Действие «Зойкиной квартиры», как указывал сам Булгаков, «происходит в 1924–25 годах». Несколькими годами раньше другие его персонажи добрались-таки до берегов Сены. И там кое-кто из них обосновался с комфортом, как Парамон Ильич Корзухин, товарищ министра торговли в крымском правительстве. Он даже приобрел в собственность парижский особняк, где среди прочего стоит несгораемая касса, битком набитая долларами. Теперь мсье Корзухин старается изъясняться исключительно по-французски, называя своего лакея Грищенко не иначе как Антуаном. Русский язык он находит пригодным «лишь для того, чтобы ругаться непечатными словами или, что еще хуже, провозглашать какие-нибудь разрушительные лозунги».

Париж, который снился еще с киевской юности, Булгакову так и не суждено было повидать. Однако вряд ли догадаются об этом видевшие «Бег», седьмой сон, сцену в доме Корзухина, куда является экс- генерал Чарнота, который за неимением брюк прошествовал по столице мира в лиловых подштанниках. Сцена написана так, словно автор (подобно своему младшему брату Николаю, в будущем известному французскому биологу) сам был подхвачен волной беженцев, устремившейся в «мой недостижимый город», как назван Париж в дарственной надписи на экземпляре «Белой гвардии», подаренном автором в 1928-м Л. Н. Белозерской-Булгаковой.

Она-то как раз знала недостижимый город превосходно, проделав на исходе Гражданской войны обычный беженский путь: французским пароходом, где русские пассажиры заняли трюм третьего класса, из Одессы в Константинополь, потом в Марсель, наконец к перрону парижского Гар дю Нор. На родину она вернулась через Берлин с компанией, окружавшей за границей «красного графа» Алексея Толстого, пока тот не осознал, что ему по пути именно с большевиками. И возможно, это по ее рассказам Булгаков, который писал «Бег» в пору их недолгого счастливого брака, с такой точностью воссоздал фантасмагорию эмигрантского парижского быта.

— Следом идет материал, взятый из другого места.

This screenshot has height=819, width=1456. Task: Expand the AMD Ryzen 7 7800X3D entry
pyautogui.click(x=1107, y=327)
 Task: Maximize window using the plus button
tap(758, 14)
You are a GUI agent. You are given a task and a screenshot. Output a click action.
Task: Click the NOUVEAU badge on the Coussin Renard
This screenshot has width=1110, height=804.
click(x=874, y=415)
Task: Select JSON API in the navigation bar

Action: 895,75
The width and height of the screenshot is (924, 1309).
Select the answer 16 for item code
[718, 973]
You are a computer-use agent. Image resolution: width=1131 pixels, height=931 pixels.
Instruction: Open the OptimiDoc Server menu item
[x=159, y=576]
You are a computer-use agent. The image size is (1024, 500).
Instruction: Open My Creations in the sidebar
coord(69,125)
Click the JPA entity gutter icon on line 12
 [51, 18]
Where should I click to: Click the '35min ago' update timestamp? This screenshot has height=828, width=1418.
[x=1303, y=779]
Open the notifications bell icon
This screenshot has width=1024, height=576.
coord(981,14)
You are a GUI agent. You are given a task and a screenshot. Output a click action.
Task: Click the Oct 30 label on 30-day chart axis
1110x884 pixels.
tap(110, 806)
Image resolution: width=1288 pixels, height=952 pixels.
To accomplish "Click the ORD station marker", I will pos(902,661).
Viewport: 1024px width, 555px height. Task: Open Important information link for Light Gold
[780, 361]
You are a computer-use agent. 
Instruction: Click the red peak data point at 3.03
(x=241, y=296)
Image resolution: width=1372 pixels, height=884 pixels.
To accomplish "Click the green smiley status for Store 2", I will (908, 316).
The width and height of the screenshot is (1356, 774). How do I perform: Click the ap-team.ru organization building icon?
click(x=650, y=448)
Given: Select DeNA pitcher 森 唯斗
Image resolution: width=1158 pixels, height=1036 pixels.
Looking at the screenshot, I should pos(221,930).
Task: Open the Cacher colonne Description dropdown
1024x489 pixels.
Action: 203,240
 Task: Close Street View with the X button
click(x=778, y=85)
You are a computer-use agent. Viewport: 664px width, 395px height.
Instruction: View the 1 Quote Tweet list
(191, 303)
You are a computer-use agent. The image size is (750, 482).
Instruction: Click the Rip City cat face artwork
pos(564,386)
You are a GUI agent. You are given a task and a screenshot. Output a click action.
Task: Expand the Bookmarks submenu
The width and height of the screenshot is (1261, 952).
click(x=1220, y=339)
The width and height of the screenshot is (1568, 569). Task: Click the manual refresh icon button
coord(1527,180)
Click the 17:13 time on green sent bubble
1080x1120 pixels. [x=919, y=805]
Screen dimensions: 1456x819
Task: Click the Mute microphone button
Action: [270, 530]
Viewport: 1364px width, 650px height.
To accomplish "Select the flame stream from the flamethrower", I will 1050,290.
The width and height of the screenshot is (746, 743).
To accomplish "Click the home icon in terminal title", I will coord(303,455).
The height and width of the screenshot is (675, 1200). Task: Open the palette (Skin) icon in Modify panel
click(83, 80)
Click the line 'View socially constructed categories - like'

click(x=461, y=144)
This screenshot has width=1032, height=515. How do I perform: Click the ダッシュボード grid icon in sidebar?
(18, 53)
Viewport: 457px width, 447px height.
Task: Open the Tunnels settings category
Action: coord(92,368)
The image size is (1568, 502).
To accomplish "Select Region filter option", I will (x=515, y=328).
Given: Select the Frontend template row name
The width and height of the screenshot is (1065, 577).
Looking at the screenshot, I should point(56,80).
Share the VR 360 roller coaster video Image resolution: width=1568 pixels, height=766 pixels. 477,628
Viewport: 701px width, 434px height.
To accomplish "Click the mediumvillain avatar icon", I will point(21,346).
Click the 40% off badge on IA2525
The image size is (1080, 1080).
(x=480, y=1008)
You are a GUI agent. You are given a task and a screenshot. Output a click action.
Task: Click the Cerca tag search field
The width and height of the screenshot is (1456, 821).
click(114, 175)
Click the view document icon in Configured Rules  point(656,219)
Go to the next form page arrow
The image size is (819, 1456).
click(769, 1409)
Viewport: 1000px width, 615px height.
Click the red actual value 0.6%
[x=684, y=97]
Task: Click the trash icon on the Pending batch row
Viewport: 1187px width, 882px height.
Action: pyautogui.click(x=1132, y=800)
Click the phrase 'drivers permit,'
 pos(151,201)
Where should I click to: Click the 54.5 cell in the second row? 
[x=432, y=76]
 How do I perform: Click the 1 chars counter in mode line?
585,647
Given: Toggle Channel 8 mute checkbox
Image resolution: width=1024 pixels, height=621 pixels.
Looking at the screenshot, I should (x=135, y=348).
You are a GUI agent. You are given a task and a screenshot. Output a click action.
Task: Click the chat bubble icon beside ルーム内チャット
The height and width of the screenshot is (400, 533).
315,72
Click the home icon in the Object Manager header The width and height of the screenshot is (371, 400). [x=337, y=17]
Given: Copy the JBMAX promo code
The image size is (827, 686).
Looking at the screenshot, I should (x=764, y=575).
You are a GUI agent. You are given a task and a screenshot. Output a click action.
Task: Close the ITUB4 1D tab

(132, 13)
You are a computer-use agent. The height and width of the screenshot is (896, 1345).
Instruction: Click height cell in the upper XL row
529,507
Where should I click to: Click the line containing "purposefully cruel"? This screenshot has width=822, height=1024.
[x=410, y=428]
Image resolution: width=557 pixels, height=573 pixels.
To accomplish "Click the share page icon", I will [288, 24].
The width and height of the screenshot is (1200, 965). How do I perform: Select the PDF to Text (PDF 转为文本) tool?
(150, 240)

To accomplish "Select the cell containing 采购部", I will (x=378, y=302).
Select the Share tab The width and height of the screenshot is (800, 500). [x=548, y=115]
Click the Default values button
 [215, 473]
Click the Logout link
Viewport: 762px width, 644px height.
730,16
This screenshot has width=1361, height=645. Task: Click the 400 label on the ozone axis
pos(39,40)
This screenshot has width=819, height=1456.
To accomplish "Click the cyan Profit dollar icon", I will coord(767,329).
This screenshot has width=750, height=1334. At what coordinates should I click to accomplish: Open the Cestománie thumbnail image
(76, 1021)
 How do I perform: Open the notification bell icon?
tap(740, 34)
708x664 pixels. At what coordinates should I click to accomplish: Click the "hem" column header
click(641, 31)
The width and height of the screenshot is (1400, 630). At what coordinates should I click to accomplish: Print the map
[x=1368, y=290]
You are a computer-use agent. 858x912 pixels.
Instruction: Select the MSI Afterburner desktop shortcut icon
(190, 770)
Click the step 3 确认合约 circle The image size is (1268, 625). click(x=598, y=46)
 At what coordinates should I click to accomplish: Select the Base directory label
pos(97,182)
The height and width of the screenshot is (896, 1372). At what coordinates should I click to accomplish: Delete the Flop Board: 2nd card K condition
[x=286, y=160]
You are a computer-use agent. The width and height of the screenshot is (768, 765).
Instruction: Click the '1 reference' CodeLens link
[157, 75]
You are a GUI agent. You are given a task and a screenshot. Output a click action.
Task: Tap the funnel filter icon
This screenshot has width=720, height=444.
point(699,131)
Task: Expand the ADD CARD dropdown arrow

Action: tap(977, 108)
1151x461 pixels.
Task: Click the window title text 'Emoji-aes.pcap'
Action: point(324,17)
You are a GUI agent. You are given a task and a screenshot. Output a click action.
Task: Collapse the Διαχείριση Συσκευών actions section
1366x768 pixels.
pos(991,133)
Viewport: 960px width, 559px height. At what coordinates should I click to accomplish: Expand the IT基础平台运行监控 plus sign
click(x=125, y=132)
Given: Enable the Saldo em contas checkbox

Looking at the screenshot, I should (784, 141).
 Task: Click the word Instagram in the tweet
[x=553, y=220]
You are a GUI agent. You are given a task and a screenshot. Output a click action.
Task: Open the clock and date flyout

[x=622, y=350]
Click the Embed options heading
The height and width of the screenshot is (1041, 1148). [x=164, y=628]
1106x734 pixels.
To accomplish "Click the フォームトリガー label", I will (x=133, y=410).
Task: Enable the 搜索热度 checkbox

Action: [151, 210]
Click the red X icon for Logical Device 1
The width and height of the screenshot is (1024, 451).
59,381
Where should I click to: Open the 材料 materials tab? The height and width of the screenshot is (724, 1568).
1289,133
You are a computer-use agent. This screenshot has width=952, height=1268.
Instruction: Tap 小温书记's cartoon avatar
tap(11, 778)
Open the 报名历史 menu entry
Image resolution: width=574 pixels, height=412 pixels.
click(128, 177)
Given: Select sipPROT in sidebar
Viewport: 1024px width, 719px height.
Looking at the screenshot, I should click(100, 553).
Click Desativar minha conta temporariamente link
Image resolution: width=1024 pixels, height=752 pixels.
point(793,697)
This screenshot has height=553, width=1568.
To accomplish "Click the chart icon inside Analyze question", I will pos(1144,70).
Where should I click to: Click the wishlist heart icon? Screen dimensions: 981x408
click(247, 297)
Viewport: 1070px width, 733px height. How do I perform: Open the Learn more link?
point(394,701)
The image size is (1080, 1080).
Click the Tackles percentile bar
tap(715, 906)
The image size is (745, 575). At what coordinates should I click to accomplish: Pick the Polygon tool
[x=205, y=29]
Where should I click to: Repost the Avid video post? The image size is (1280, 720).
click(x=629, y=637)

В его пьесе она показана всего несколькими штрихами, но незабываемо. «Бег» — настоящая панорама эмигрантской жизни со всеми ее преобладающими типами: те, кто, потеряв в водовороте революции абсолютно все, нищенствуют и пропадают, и везучий Парамон, который слагает вдохновенные гимны доллару («золотое дитя» с «божественным сердцем»), и сорви-голова Люська, походная жена Чарноты, а ныне личный секретарь Корзухина мадмуазель Люси Фрежоль. Управлять своим «крысиком» и «жабочкой» она выучилась отменно.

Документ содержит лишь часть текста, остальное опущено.